# Provided data
§
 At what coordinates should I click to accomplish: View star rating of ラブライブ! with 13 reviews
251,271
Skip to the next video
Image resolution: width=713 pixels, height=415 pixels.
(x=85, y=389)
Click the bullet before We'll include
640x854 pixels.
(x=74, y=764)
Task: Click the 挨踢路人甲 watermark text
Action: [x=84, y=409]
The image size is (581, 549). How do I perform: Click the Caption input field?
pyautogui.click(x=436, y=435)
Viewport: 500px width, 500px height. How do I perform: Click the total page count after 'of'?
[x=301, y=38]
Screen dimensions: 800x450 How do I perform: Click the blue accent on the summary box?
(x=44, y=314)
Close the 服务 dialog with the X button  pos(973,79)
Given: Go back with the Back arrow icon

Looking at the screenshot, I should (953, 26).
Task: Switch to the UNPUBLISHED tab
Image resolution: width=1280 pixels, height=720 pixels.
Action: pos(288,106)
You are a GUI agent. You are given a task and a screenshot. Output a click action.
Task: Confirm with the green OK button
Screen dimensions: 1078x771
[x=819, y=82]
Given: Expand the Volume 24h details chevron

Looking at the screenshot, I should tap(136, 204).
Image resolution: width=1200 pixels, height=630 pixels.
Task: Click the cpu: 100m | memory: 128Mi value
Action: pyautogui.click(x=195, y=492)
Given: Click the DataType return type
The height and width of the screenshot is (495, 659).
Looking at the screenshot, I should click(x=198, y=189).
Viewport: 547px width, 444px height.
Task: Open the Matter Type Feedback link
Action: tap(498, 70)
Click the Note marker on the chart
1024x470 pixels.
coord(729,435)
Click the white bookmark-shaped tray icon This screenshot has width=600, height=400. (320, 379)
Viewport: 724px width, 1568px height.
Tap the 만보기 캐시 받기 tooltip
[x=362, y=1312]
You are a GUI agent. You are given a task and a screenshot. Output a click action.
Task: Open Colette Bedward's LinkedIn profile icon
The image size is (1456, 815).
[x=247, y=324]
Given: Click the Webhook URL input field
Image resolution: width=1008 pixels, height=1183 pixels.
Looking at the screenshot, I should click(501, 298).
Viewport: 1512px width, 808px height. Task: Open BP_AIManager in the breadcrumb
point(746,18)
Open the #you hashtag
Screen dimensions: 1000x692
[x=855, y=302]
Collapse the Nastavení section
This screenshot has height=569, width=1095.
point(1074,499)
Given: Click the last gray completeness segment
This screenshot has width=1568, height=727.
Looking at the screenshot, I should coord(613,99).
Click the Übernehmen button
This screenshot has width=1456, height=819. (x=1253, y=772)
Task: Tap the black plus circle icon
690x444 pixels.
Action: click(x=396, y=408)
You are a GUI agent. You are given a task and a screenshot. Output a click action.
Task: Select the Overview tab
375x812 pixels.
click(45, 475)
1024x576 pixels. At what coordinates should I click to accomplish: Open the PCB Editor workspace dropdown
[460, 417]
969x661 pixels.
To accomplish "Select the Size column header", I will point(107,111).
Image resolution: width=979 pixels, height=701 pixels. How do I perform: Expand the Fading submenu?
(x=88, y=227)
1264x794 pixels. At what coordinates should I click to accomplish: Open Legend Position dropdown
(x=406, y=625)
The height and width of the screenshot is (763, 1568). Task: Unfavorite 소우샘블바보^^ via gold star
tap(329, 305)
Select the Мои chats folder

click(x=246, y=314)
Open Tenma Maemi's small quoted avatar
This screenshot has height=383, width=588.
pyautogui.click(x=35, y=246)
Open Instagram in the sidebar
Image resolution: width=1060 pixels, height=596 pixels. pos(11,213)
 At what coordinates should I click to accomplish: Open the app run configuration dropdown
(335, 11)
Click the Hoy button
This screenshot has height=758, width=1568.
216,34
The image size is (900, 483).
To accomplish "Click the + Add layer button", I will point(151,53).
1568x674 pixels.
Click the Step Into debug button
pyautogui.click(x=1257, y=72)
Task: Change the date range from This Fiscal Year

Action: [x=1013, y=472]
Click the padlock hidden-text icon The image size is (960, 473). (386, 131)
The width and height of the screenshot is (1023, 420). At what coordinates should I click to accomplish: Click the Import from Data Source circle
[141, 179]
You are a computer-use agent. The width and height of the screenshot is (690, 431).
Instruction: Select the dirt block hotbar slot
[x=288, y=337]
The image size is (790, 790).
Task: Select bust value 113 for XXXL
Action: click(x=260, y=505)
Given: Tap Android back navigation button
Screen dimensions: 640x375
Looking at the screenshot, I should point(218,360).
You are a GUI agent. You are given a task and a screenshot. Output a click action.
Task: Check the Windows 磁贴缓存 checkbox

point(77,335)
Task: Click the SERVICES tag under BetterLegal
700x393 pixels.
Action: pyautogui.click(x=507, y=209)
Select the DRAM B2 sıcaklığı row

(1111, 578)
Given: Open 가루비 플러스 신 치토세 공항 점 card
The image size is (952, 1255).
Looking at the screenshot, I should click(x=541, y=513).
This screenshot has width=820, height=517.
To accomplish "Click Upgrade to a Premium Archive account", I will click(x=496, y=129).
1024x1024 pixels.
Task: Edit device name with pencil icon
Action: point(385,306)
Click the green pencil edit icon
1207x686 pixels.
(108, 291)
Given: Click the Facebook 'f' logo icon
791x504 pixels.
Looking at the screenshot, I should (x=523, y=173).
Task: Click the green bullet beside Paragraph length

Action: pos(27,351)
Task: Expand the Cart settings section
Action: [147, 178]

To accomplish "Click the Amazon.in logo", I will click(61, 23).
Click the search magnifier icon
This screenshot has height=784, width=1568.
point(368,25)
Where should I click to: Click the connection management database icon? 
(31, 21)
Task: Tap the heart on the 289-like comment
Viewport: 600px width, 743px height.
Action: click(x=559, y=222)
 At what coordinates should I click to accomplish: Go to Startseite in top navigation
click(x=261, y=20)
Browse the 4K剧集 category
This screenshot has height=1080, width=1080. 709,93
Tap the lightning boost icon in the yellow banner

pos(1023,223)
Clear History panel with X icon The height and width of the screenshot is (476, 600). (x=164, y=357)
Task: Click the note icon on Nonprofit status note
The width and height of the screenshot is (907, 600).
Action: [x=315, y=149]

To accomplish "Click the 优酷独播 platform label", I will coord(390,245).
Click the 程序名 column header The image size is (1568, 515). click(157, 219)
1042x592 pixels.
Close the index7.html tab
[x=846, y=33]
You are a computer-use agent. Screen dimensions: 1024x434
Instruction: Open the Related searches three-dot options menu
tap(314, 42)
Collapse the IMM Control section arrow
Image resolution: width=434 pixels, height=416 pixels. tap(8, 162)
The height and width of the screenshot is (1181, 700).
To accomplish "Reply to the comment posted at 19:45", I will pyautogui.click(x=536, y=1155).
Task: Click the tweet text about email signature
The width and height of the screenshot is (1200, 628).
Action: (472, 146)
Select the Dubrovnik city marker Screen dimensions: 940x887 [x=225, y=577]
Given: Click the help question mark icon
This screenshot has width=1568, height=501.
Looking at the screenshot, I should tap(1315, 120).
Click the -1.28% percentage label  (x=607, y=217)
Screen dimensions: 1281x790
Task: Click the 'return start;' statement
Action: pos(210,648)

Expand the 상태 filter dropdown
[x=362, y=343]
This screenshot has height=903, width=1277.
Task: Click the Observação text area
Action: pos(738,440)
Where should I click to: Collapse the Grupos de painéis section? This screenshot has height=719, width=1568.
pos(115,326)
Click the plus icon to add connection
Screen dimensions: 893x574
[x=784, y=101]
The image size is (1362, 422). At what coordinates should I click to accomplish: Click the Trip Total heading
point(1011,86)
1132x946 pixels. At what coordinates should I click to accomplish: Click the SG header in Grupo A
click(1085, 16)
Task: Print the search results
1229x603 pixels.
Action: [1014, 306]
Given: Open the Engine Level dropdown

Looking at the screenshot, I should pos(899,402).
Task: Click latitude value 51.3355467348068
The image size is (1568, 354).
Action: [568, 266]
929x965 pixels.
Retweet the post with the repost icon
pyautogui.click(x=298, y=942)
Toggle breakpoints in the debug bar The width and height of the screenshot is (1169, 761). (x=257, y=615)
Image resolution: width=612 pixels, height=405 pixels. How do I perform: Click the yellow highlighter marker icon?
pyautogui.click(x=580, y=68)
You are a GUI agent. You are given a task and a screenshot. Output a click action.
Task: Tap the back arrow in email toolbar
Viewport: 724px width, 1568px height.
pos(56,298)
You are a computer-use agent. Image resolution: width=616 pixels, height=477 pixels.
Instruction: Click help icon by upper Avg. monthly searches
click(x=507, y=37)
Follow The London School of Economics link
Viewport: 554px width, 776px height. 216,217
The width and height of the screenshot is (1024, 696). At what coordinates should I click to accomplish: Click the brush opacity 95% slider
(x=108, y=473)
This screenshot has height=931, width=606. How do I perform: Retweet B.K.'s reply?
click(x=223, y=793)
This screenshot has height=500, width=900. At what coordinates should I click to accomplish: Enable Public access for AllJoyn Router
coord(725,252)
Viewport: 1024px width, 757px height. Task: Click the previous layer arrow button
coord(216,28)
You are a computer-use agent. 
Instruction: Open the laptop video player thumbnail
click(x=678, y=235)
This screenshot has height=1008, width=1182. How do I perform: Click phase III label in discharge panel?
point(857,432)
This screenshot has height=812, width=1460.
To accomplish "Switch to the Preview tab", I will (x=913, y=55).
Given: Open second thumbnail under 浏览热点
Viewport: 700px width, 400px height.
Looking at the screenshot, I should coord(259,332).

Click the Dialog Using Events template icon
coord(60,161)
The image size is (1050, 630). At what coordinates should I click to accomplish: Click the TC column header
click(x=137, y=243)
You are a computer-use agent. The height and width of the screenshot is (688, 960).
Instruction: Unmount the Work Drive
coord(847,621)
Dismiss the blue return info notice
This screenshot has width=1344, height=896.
§
# Problem statement
Reproduce the records above verbatim, from the line containing "You are a computer-use agent. The width" through the line containing "Clear History panel", both lines included.

# Task response
You are a computer-use agent. The width and height of the screenshot is (690, 431).
Instruction: Select the dirt block hotbar slot
[x=288, y=337]
The image size is (790, 790).
Task: Select bust value 113 for XXXL
Action: click(x=260, y=505)
Given: Tap Android back navigation button
Screen dimensions: 640x375
Looking at the screenshot, I should point(218,360).
You are a GUI agent. You are given a task and a screenshot. Output a click action.
Task: Check the Windows 磁贴缓存 checkbox

point(77,335)
Task: Click the SERVICES tag under BetterLegal
700x393 pixels.
Action: pyautogui.click(x=507, y=209)
Select the DRAM B2 sıcaklığı row

(1111, 578)
Given: Open 가루비 플러스 신 치토세 공항 점 card
The image size is (952, 1255).
Looking at the screenshot, I should click(x=541, y=513).
This screenshot has width=820, height=517.
To accomplish "Click Upgrade to a Premium Archive account", I will click(x=496, y=129).
1024x1024 pixels.
Task: Edit device name with pencil icon
Action: point(385,306)
Click the green pencil edit icon
1207x686 pixels.
(108, 291)
Given: Click the Facebook 'f' logo icon
791x504 pixels.
Looking at the screenshot, I should (x=523, y=173).
Task: Click the green bullet beside Paragraph length

Action: pos(27,351)
Task: Expand the Cart settings section
Action: [147, 178]

To accomplish "Click the Amazon.in logo", I will click(61, 23).
Click the search magnifier icon
This screenshot has height=784, width=1568.
point(368,25)
Where should I click to: Click the connection management database icon? 
(31, 21)
Task: Tap the heart on the 289-like comment
Viewport: 600px width, 743px height.
Action: click(x=559, y=222)
 At what coordinates should I click to accomplish: Go to Startseite in top navigation
click(x=261, y=20)
Browse the 4K剧集 category
This screenshot has height=1080, width=1080. 709,93
Tap the lightning boost icon in the yellow banner

pos(1023,223)
Clear History panel with X icon The height and width of the screenshot is (476, 600). (x=164, y=357)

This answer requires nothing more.